» SELECTED PASSAGE

Though I’ve managed to miss a lot of the 3D Printing Meetups lately, I managed to make it this month, and since the speaker unexpectedly canceled, I got called into duty as a replacement.

Without a ton of time to prepare, I ended up recycling a presentation I’ve given before, about Milwaukee Makerspace and what we do there. (I did manage to update it a bit and add in some 3D printing specific content though.)

Anyway, here are my slides, which you can also find on Speaker Deck and SlideShare. And if you don’t like these, I’ve got plenty more presentations.

Hackaday

Recently Hackaday posted some tips about tips, which I assumed was to get more people to submit more items, and be better at submitting items. So I submitted an item, and they posted it: 3D Printed Camera Arm Saves $143.

I submitted an email with a few of the important points, and some of them got mentioned, and some of them didn’t, and then there were comments.

» WRITTEN EXERCISE A
Answer these questions from the post:
(i) Why was the writer called on to speak at this month's 3D Printing Meetup?
(ii) What was the recycled presentation about?
(iii) What was the title of the item Hackaday posted after the writer submitted it?
The post above and the entries that follow come from separate, unrelated sources.

» SUPPLIED MATERIAL
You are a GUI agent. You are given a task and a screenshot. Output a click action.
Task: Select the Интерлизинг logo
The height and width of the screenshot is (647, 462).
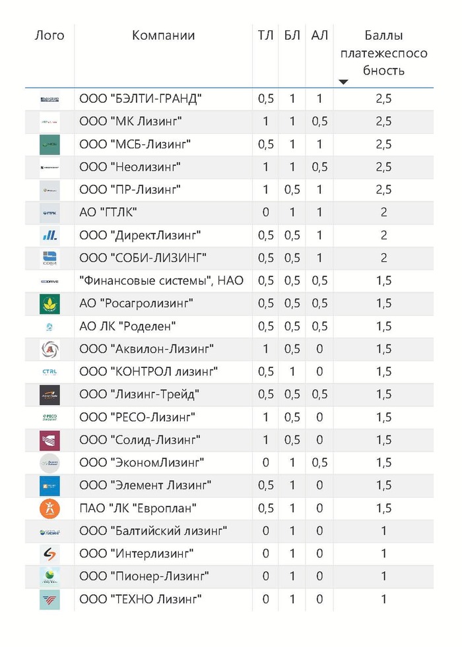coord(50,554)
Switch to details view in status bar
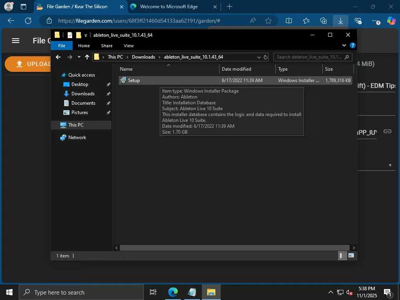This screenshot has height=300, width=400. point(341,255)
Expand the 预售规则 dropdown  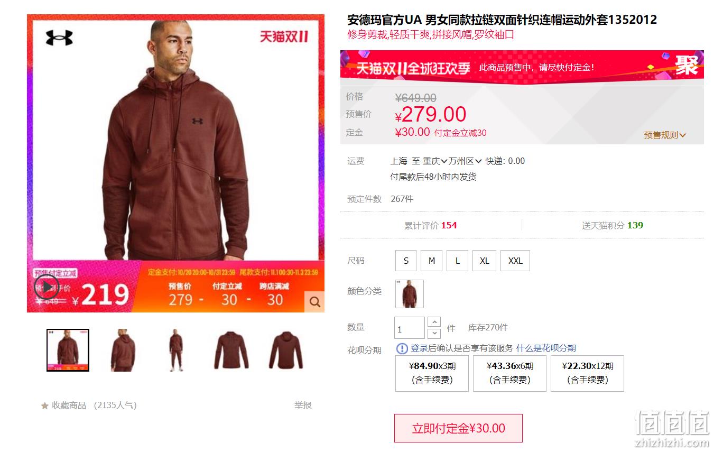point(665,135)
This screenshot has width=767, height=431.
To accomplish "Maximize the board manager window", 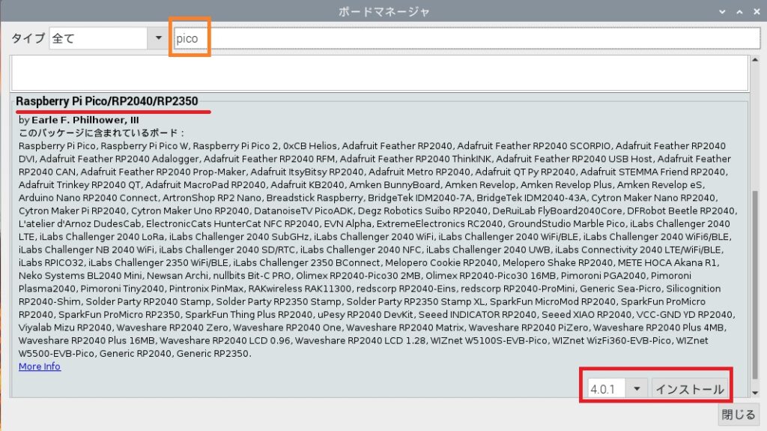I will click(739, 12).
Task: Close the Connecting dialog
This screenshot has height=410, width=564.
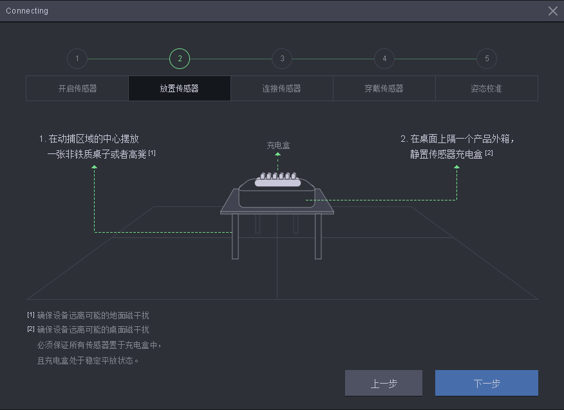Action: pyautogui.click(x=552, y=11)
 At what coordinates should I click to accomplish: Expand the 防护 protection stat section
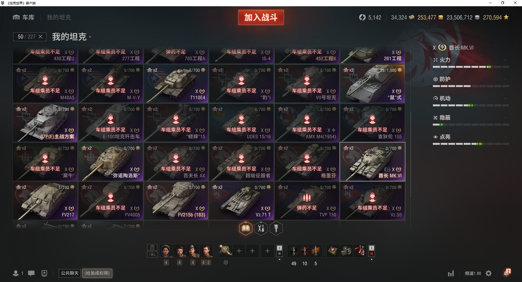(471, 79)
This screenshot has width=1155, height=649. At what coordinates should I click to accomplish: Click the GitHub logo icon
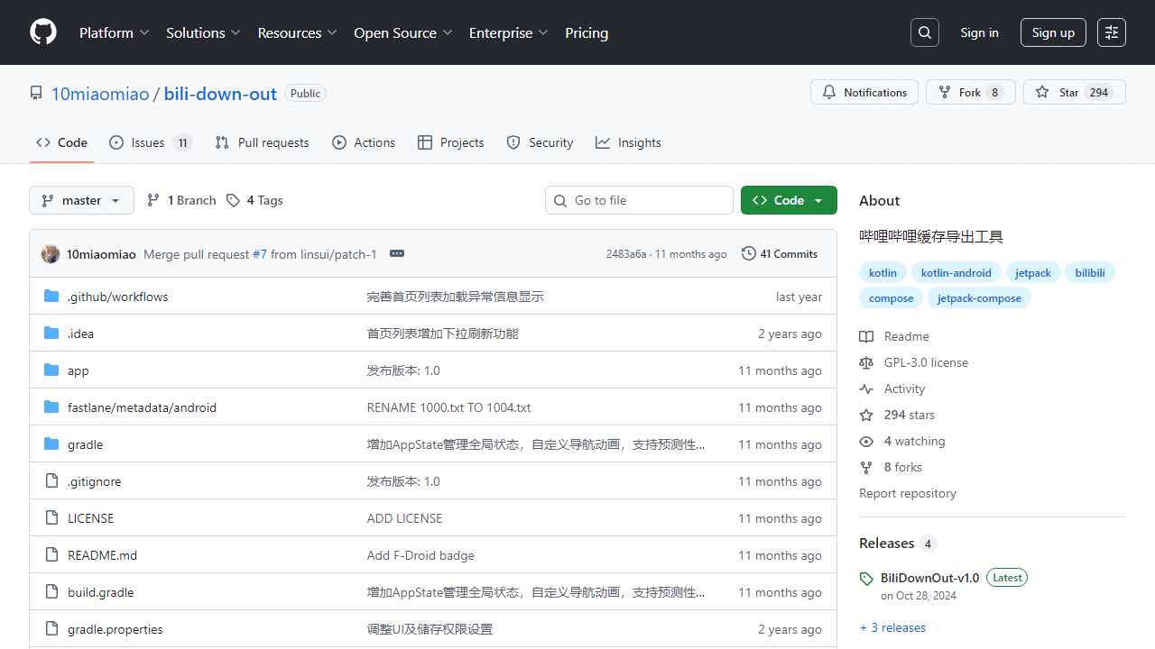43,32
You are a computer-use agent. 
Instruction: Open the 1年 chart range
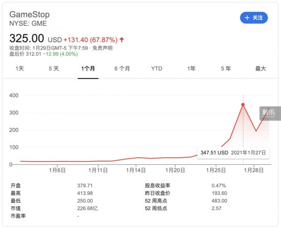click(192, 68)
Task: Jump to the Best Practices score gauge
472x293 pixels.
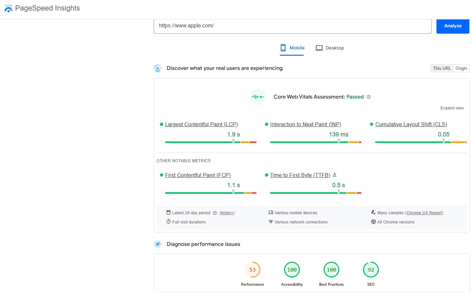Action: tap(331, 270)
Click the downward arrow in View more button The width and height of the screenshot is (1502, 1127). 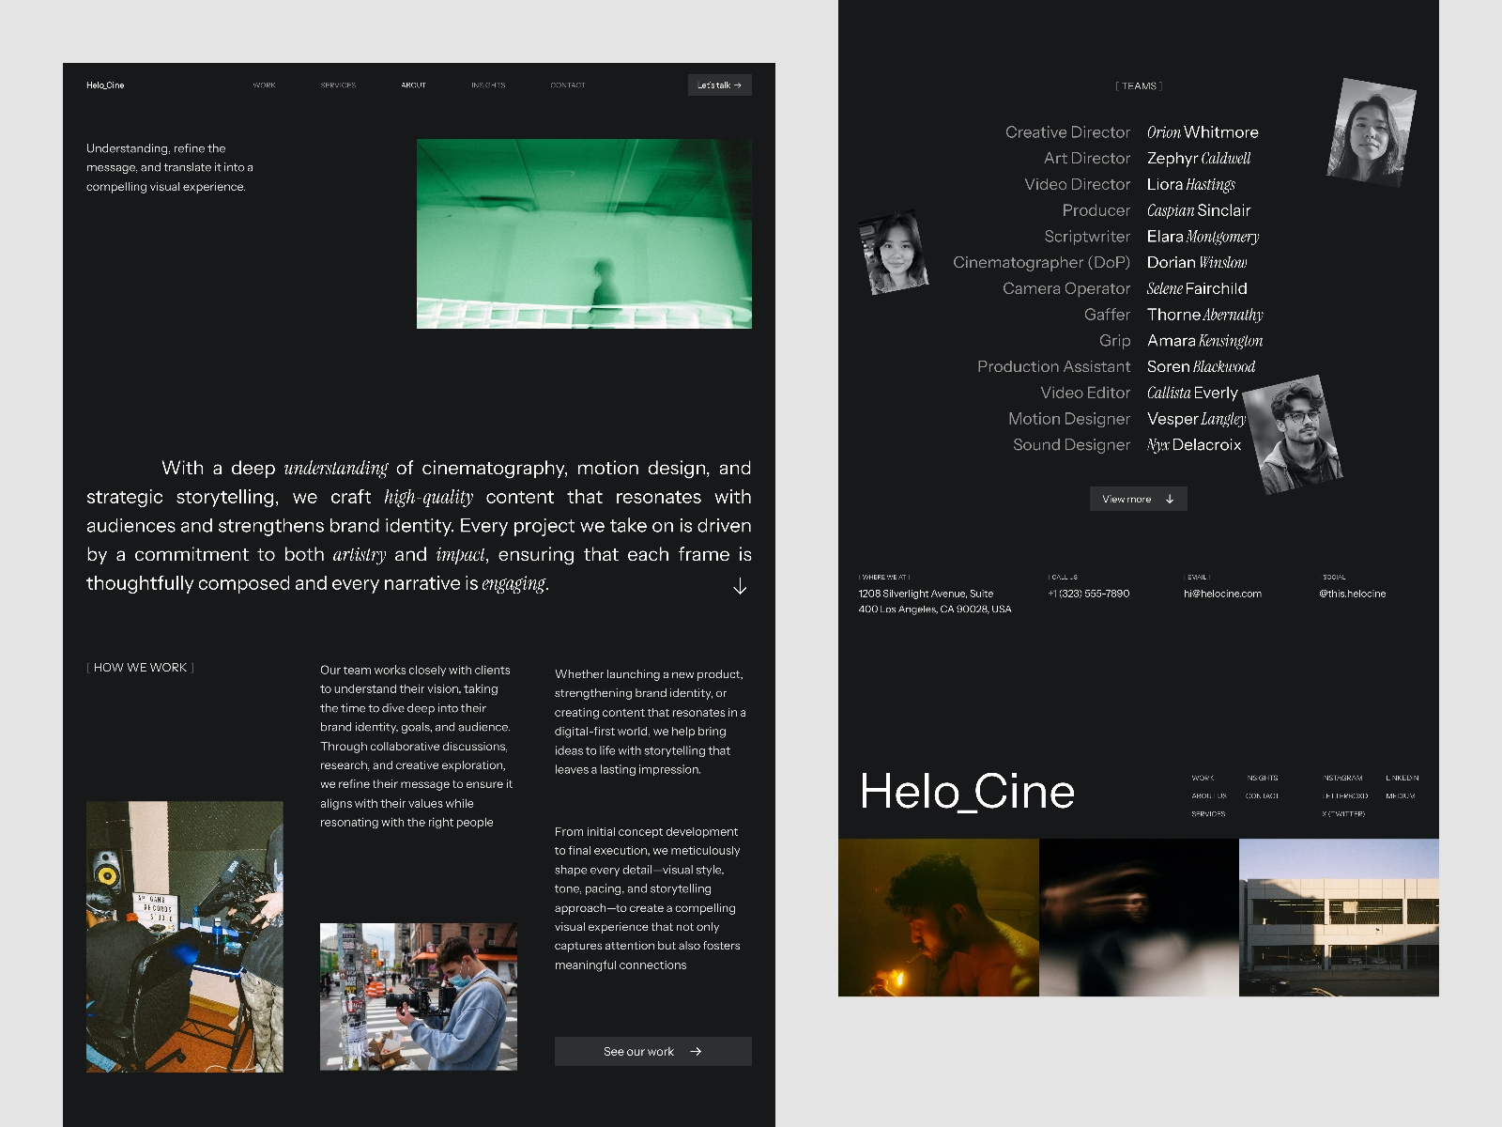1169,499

» WRITTEN EXERCISE B
Find every line in the entries that contains the string "should" and copy each one in full. Case counts.

» CORRECT RESPONSE A
(i) The scheduled speaker unexpectedly canceled.
(ii) Milwaukee Makerspace and what they do there.
(iii) "3D Printed Camera Arm Saves $143."

» CORRECT RESPONSE B
 At what coordinates should I click to accomplish: Expand the 防护 protection stat section
This screenshot has width=1155, height=649. At what coordinates should I click to accomplish: Click the GitHub logo icon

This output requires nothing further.